The Royale V

Members of The Royale V and many others gathered at the Log Cabin convenience store Saturday morning to unveil a marker commemorating the old local teen club that used to stand on the property. The band members pictured are (from left to right) Jerry Glass, Wayne Burgamy, Ricky Donnelly and Dennis Carr. 

Fifty years ago feels like yesterday for the nearly 100 folks who gathered Saturday morning to reminisce about a treasured period from their pasts. 

The special weekend ceremony was held to honor the old “teen club” that formerly stood at the intersection of North Jefferson Street and Log Cabin Road where the Log Cabin convenience store sits today. With the permission of property and store owners, a sign commemorating the old teen club was unveiled Saturday on the property. Those who did the unveiling were the surviving members of The Royale V (five), a band made up of local kids that helped make the teen club such a popular place for youth to hang out on a weekly and sometimes twice-weekly basis back in the ‘60s. 

The sign now stands on the Sinclair Dam Road side of the Log Cabin convenience store for all to see. A portion of the sign marking the club’s former existence reads: “The historical Log Cabin building that was once on this property opened as ‘The Royale V Teen Club’ during the mid-1960s. This venue provided the youth of Milledgeville, Baldwin County, and surrounding communities with a much needed safe environment for enjoying music and dancing for many years. The iconic ‘Teen Club’ was the place to be for so many young people who grew up in the area during this era.”

The old teen club was owned by Longino Little, whose family still owns the property to this day. The now-deceased Little had family present for Saturday’s unveiling, and multiple Royale V band members expressed their gratitude to the man who gave them a place to play music and just be young. 

“It happened at a time where the community needed something,” said Dennis Carr, Royale V bass player who now splits time living in the Atlanta area and on Lake Oconee. “The greatest thing that ever happened was Mr. Longino Little volunteering this place. What a tremendous thing that was for him to do. It was good, clean fun.”
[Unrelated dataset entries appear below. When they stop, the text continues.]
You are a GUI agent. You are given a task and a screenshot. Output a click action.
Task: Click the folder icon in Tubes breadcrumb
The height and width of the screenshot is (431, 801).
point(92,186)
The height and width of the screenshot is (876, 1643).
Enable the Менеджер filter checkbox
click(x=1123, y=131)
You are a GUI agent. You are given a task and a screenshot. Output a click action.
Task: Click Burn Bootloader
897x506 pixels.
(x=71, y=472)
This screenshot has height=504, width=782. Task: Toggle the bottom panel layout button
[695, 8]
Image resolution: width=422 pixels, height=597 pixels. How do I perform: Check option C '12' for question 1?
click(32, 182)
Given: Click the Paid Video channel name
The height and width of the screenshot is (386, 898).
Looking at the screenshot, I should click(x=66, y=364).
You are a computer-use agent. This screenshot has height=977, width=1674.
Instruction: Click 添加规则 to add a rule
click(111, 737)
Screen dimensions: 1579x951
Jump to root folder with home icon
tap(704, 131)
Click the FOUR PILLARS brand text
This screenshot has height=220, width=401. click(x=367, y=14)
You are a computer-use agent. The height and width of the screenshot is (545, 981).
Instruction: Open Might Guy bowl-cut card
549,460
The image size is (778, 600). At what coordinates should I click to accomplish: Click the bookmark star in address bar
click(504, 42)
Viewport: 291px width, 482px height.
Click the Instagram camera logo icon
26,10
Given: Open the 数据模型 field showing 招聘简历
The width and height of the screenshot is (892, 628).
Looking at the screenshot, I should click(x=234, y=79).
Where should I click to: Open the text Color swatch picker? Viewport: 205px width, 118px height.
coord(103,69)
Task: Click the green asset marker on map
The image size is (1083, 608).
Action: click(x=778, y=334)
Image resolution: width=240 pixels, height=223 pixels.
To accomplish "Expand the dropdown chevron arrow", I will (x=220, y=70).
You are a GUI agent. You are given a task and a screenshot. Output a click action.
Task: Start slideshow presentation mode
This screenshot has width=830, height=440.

Jerry Glass, the band’s keyboard player, said that opening a teen club is a feat not likely to be replicated in today’s world of perpetual lawsuits.

“For Mr. Little to open a teen club out here where a couple hundred kids were going to be at least once, and sometimes twice a week, to take on all that responsibility along with our parents and other chaperones who helped — I just think that would be hard to pull off today,” said Glass, now a St. Simons Island resident.

What band guitarist Wayne Burgamy most remembers about the teen club is the large crowds that would consistently come out to sing and dance along with the band.

“We always had a good crowd and support from the community,” said Burgamy, the lone band member to still call Milledgeville home. “There was never any trouble. Sometimes it would be totally packed with just as many people as it could hold. During the summer we’d play Wednesday, Friday and Saturday, and you’d think it would have gotten old with people, but it just never did. It’s one of the fondest memories of my life.”

Saturday’s ceremony did not last very long, but as old friends are wont to do, many attendees chose to hang around for nearly an hour afterward and catch up with people they haven't seen in years. One of them was Royale V drummer Ricky Donnelly, who now lives in Athens after retiring from the University of Florida College of Law. 

“I’m so glad about this tribute to Robert Rogers, in particular,” said Donnelly. “He was so talented. He was a good manager, a people person, a great musician, and an athlete. It’s such an honor to be here and be a part of all this.”

Robert Rogers was the band’s singer who passed away nearly three years ago. While he could not be present Saturday, multiple people commented that he was there in spirit celebrating the former band and popular venue they used to play. 

“It’s like a dream come true,” said Danny Rogers, Robert’s younger brother who organized the ceremony, of having his plan come to fruition. “It’s something I wanted to do for Robert because I wanted him involved. He touched an awful lot of people with his music. I just wanted something in his honor and his memory. I’m just so thankful that the Little family and Tommy Lowndes (Log Cabin convenience store owner) have allowed us to do this. That [sign] will be here a whole lot longer than I’ll be here. I know Robert’s family appreciates it, and I know all the band members’ families appreciate it.”

The crowd numbered in the 80s a few minutes before the ceremony was set to begin, but more had made their way up by the time the festivities kicked off. Some were teen club attendees themselves, while others were friends and family members of band members there to celebrate the occasion. Many were in town for the Baldwin High School Class of 1969’s 50th reunion that was held later that evening. Distinguished guests included Ga. House District 145 state Rep. Rick Williams, Baldwin County Sheriff Bill Massee and former Milledgeville Mayor Gary Thrower.